DATA UNDER STUDY =>
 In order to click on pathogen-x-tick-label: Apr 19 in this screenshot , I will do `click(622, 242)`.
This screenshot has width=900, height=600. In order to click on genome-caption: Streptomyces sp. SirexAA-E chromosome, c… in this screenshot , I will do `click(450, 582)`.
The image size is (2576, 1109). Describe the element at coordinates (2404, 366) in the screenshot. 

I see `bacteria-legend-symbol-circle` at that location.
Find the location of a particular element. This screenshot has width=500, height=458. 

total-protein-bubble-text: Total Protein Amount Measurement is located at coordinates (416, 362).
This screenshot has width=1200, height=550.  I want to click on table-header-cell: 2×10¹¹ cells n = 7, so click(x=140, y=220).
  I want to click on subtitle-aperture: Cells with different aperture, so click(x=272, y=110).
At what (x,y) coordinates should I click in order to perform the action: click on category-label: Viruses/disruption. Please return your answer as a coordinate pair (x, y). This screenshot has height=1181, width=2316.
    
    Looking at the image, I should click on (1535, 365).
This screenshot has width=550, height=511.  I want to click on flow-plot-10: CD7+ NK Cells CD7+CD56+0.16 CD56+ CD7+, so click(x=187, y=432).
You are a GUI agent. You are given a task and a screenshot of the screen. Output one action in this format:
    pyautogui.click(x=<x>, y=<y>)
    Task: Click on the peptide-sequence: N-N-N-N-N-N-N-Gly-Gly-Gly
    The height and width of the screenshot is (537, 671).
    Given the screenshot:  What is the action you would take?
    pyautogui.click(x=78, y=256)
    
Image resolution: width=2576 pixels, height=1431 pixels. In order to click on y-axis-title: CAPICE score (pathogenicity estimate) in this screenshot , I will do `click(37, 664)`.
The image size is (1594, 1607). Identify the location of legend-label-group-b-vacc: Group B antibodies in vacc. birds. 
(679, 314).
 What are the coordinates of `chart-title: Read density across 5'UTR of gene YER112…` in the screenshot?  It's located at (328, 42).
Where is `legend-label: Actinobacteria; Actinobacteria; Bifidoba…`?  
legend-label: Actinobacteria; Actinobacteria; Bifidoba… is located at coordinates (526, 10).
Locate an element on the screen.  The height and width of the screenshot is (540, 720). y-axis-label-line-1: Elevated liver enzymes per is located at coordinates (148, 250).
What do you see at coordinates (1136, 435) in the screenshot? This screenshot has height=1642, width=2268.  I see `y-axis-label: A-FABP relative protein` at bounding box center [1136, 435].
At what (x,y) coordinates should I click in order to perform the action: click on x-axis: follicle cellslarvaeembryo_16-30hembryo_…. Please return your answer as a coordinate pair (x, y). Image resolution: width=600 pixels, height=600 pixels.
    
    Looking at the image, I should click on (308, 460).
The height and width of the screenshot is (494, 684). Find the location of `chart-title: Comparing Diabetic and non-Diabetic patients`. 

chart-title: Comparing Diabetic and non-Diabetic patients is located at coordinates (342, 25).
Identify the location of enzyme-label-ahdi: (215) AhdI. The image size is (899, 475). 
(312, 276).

EXERCISE GOAL => Each entry above should be retyped exactly, with nothing missed.

TASK SOLUTION =>
 In order to click on pathogen-x-tick-label: Apr 19 in this screenshot , I will do `click(622, 242)`.
This screenshot has width=900, height=600. In order to click on genome-caption: Streptomyces sp. SirexAA-E chromosome, c… in this screenshot , I will do `click(450, 582)`.
The image size is (2576, 1109). Describe the element at coordinates (2404, 366) in the screenshot. 

I see `bacteria-legend-symbol-circle` at that location.
Find the location of a particular element. This screenshot has width=500, height=458. 

total-protein-bubble-text: Total Protein Amount Measurement is located at coordinates (416, 362).
This screenshot has width=1200, height=550.  I want to click on table-header-cell: 2×10¹¹ cells n = 7, so click(x=140, y=220).
  I want to click on subtitle-aperture: Cells with different aperture, so click(x=272, y=110).
At what (x,y) coordinates should I click in order to perform the action: click on category-label: Viruses/disruption. Please return your answer as a coordinate pair (x, y). This screenshot has height=1181, width=2316.
    
    Looking at the image, I should click on (1535, 365).
This screenshot has width=550, height=511.  I want to click on flow-plot-10: CD7+ NK Cells CD7+CD56+0.16 CD56+ CD7+, so click(x=187, y=432).
You are a GUI agent. You are given a task and a screenshot of the screen. Output one action in this format:
    pyautogui.click(x=<x>, y=<y>)
    Task: Click on the peptide-sequence: N-N-N-N-N-N-N-Gly-Gly-Gly
    The height and width of the screenshot is (537, 671).
    Given the screenshot:  What is the action you would take?
    pyautogui.click(x=78, y=256)
    
Image resolution: width=2576 pixels, height=1431 pixels. In order to click on y-axis-title: CAPICE score (pathogenicity estimate) in this screenshot , I will do `click(37, 664)`.
The image size is (1594, 1607). Identify the location of legend-label-group-b-vacc: Group B antibodies in vacc. birds. 
(679, 314).
 What are the coordinates of `chart-title: Read density across 5'UTR of gene YER112…` in the screenshot?  It's located at (328, 42).
Where is `legend-label: Actinobacteria; Actinobacteria; Bifidoba…`?  
legend-label: Actinobacteria; Actinobacteria; Bifidoba… is located at coordinates (526, 10).
Locate an element on the screen.  The height and width of the screenshot is (540, 720). y-axis-label-line-1: Elevated liver enzymes per is located at coordinates (148, 250).
What do you see at coordinates (1136, 435) in the screenshot? This screenshot has height=1642, width=2268.  I see `y-axis-label: A-FABP relative protein` at bounding box center [1136, 435].
At what (x,y) coordinates should I click in order to perform the action: click on x-axis: follicle cellslarvaeembryo_16-30hembryo_…. Please return your answer as a coordinate pair (x, y). Image resolution: width=600 pixels, height=600 pixels.
    
    Looking at the image, I should click on (308, 460).
The height and width of the screenshot is (494, 684). Find the location of `chart-title: Comparing Diabetic and non-Diabetic patients`. 

chart-title: Comparing Diabetic and non-Diabetic patients is located at coordinates (342, 25).
Identify the location of enzyme-label-ahdi: (215) AhdI. The image size is (899, 475). 
(312, 276).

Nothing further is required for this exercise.